Isopogon cuneatus, commonly known as coneflower, is a species of plant in the family Proteaceae and is endemic to the south-west of Western Australia. It is a shrub with oblong to egg-shaped leaves with the narrower end towards the base, and flattened-spherical heads of glabrous pale to purplish pink flowers.

==Description==
Isopogon cuneatus is a shrub that typically grows to a height of 1.5–2.5 m and has hairy pale to reddish brown branchlets. The leaves are oblong to egg-shaped with the narrower end towards the base, 40–100 mm long and 10–30 mm wide.
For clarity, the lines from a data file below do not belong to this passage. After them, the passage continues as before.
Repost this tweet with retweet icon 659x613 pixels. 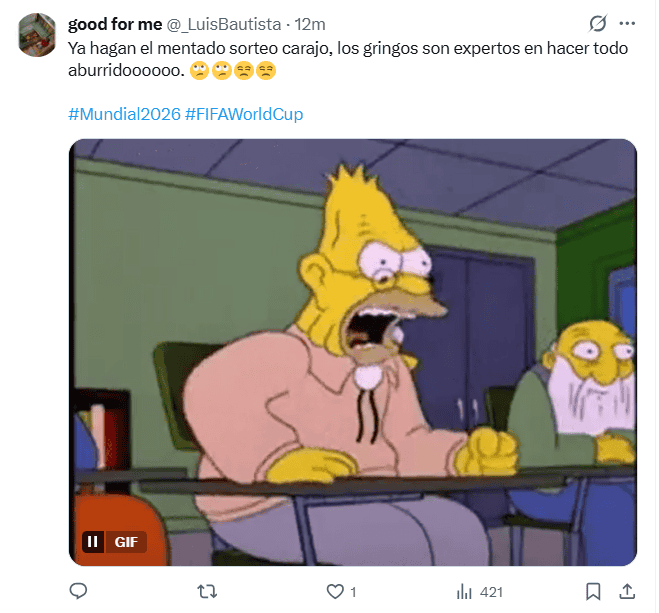click(207, 592)
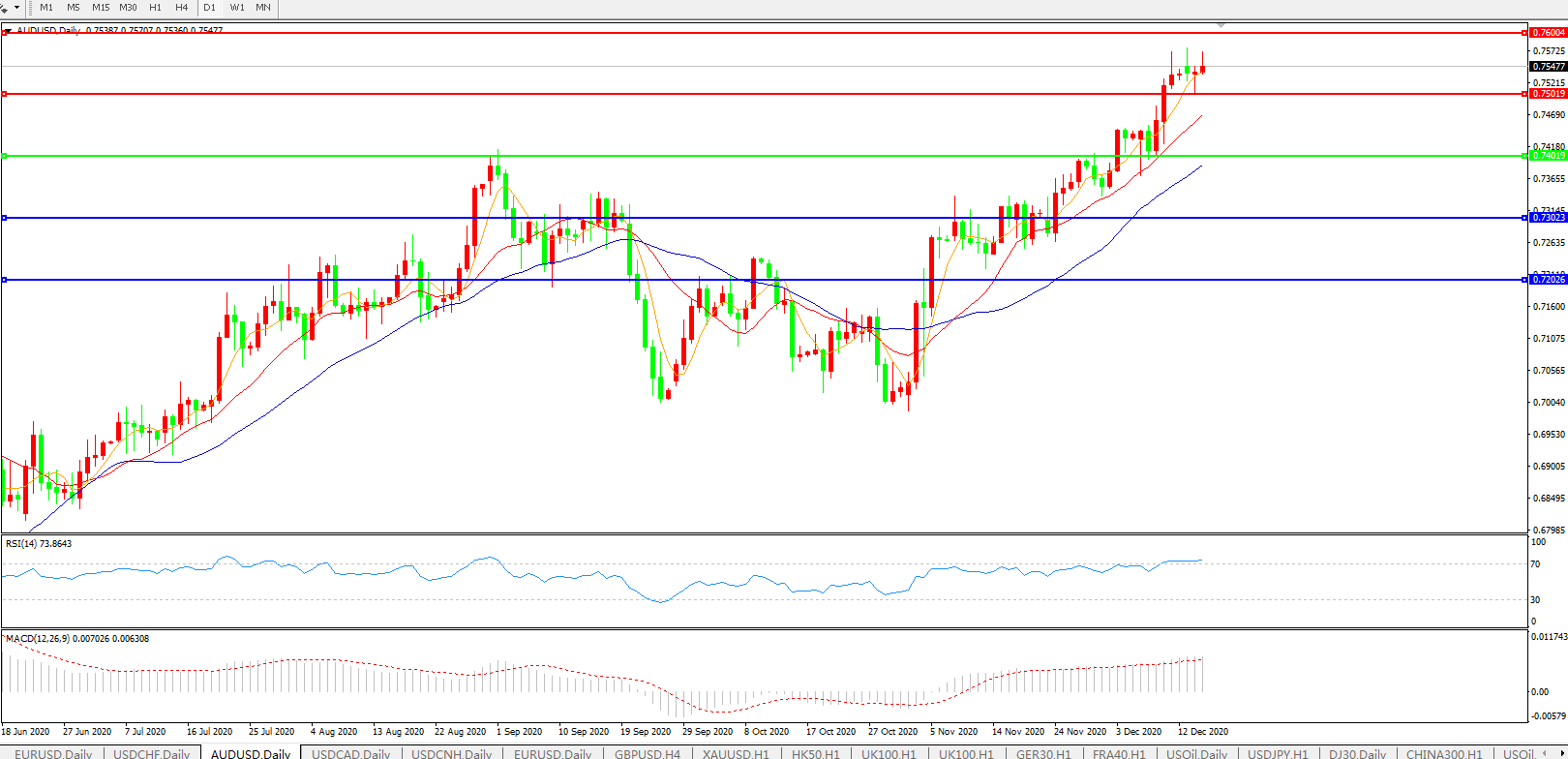Select the green horizontal line's left handle

5,156
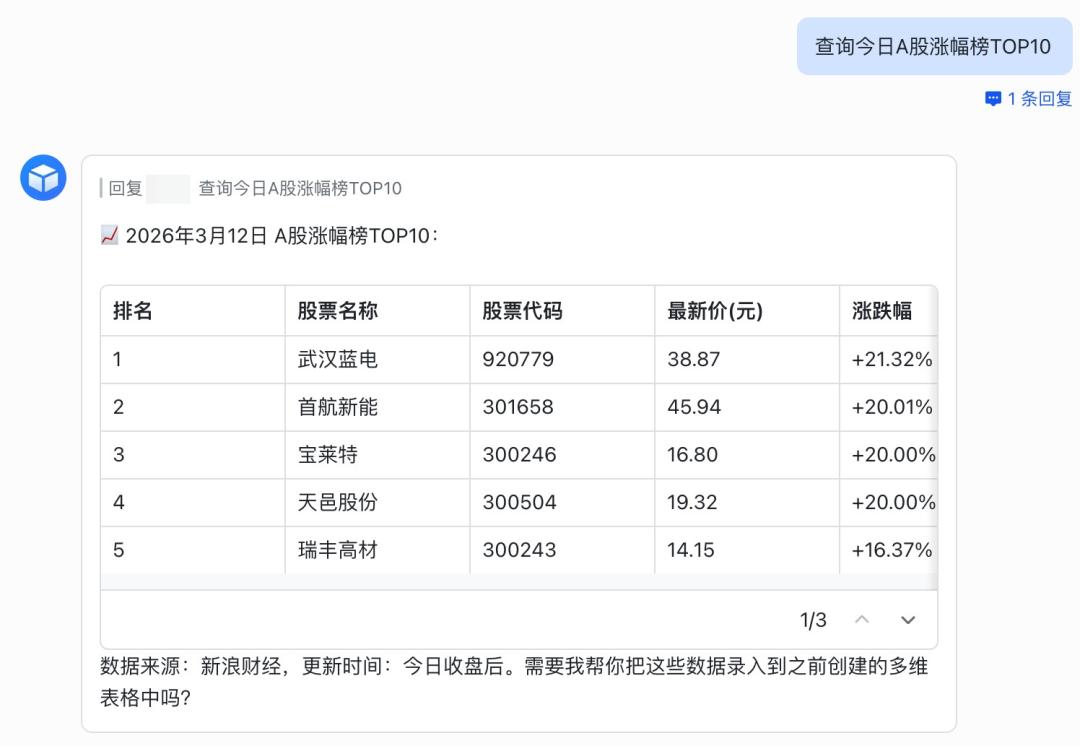Go to next table page with down chevron
The image size is (1080, 746).
coord(908,620)
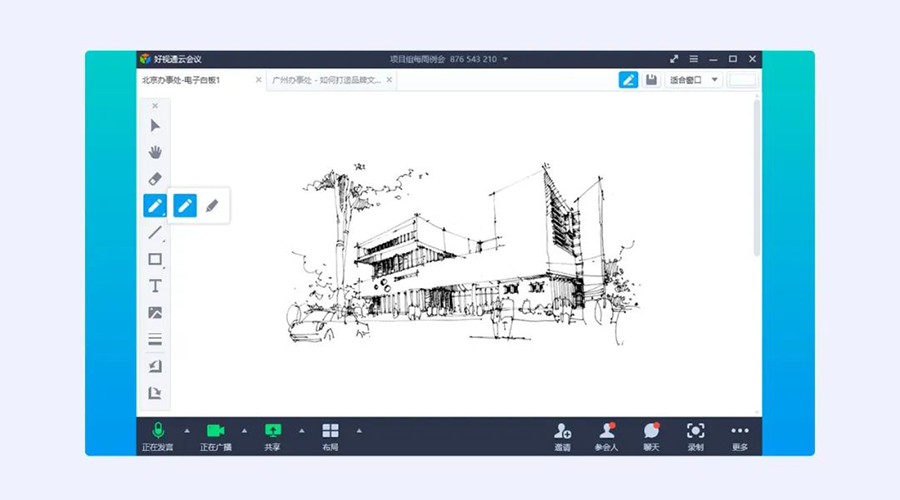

The flowers are arranged in conspicuous, flattened-spherical, sessile heads on the ends of branchlets, 40–55 mm long in diameter with broadly egg-shaped involucral bracts at the base. The flowers are about 25 mm long, pale to purplish pink and glabrous. Flowering occurs from July to October and the fruit is a hairy oval nut, fused with others in a hemispherical cone up to 35 mm in diameter.

==Taxonomy==
Isopogon cuneatus was first formally described in 1810 by Robert Brown in the Transactions of the Linnean Society of London.

==Distribution and habitat==
Coneflower grows in heath, shrubland and low woodland on stony hills and swampy flats between Albany, the Stirling Range and Cheyne Bay in the Esperance Plains, Jarrah Forest and Warren biogeographic regions.